__Exercise description__. Repeat every entry exactly. Leave nothing out.

__Extracted entries__.
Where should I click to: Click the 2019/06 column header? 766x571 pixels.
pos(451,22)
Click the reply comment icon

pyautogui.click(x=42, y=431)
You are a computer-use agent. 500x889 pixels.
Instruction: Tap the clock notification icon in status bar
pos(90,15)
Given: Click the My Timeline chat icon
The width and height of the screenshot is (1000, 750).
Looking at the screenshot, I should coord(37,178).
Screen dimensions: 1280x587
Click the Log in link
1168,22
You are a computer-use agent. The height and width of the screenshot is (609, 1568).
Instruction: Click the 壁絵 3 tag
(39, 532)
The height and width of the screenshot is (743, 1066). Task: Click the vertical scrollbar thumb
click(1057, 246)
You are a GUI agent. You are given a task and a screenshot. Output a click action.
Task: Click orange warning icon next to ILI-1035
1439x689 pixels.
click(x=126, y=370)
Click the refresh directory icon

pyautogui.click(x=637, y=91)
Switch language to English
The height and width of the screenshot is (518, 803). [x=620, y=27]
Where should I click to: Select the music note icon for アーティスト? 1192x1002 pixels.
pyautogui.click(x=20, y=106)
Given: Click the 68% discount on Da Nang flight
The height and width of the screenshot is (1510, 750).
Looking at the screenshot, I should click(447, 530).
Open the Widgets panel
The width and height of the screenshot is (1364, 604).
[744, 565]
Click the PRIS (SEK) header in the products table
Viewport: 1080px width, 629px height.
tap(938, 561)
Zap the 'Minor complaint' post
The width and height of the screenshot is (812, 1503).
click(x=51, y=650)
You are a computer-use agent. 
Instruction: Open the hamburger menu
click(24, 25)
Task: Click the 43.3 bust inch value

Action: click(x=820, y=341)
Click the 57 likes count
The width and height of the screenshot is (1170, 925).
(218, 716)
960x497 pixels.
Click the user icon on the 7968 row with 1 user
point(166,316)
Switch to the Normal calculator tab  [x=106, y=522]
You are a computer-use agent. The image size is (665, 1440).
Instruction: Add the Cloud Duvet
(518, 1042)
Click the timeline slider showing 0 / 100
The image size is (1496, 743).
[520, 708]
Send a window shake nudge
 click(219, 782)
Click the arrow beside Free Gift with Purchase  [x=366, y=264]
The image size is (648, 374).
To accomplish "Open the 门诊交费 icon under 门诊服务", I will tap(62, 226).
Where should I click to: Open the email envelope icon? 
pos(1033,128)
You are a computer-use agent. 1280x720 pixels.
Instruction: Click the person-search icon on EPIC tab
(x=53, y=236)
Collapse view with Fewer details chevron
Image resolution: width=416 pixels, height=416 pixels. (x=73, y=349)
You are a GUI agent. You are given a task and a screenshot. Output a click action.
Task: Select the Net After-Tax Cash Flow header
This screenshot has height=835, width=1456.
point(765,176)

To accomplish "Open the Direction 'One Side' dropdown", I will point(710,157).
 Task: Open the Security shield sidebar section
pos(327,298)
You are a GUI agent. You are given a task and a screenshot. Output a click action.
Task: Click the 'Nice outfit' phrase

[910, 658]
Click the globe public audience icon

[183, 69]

__Your response__.
Where should I click to: Click the 2019/06 column header? 766x571 pixels.
pos(451,22)
Click the reply comment icon

pyautogui.click(x=42, y=431)
You are a computer-use agent. 500x889 pixels.
Instruction: Tap the clock notification icon in status bar
pos(90,15)
Given: Click the My Timeline chat icon
The width and height of the screenshot is (1000, 750).
Looking at the screenshot, I should coord(37,178).
Screen dimensions: 1280x587
Click the Log in link
1168,22
You are a computer-use agent. The height and width of the screenshot is (609, 1568).
Instruction: Click the 壁絵 3 tag
(39, 532)
The height and width of the screenshot is (743, 1066). Task: Click the vertical scrollbar thumb
click(1057, 246)
You are a GUI agent. You are given a task and a screenshot. Output a click action.
Task: Click orange warning icon next to ILI-1035
1439x689 pixels.
click(x=126, y=370)
Click the refresh directory icon

pyautogui.click(x=637, y=91)
Switch language to English
The height and width of the screenshot is (518, 803). [x=620, y=27]
Where should I click to: Select the music note icon for アーティスト? 1192x1002 pixels.
pyautogui.click(x=20, y=106)
Given: Click the 68% discount on Da Nang flight
The height and width of the screenshot is (1510, 750).
Looking at the screenshot, I should click(447, 530).
Open the Widgets panel
The width and height of the screenshot is (1364, 604).
[744, 565]
Click the PRIS (SEK) header in the products table
Viewport: 1080px width, 629px height.
tap(938, 561)
Zap the 'Minor complaint' post
The width and height of the screenshot is (812, 1503).
click(x=51, y=650)
You are a computer-use agent. 
Instruction: Open the hamburger menu
click(24, 25)
Task: Click the 43.3 bust inch value

Action: click(x=820, y=341)
Click the 57 likes count
The width and height of the screenshot is (1170, 925).
(218, 716)
960x497 pixels.
Click the user icon on the 7968 row with 1 user
point(166,316)
Switch to the Normal calculator tab  [x=106, y=522]
You are a computer-use agent. The image size is (665, 1440).
Instruction: Add the Cloud Duvet
(518, 1042)
Click the timeline slider showing 0 / 100
The image size is (1496, 743).
[520, 708]
Send a window shake nudge
 click(219, 782)
Click the arrow beside Free Gift with Purchase  [x=366, y=264]
The image size is (648, 374).
To accomplish "Open the 门诊交费 icon under 门诊服务", I will tap(62, 226).
Where should I click to: Open the email envelope icon? 
pos(1033,128)
You are a computer-use agent. 1280x720 pixels.
Instruction: Click the person-search icon on EPIC tab
(x=53, y=236)
Collapse view with Fewer details chevron
Image resolution: width=416 pixels, height=416 pixels. (x=73, y=349)
You are a GUI agent. You are given a task and a screenshot. Output a click action.
Task: Select the Net After-Tax Cash Flow header
This screenshot has height=835, width=1456.
point(765,176)

To accomplish "Open the Direction 'One Side' dropdown", I will point(710,157).
 Task: Open the Security shield sidebar section
pos(327,298)
You are a GUI agent. You are given a task and a screenshot. Output a click action.
Task: Click the 'Nice outfit' phrase

[910, 658]
Click the globe public audience icon

[183, 69]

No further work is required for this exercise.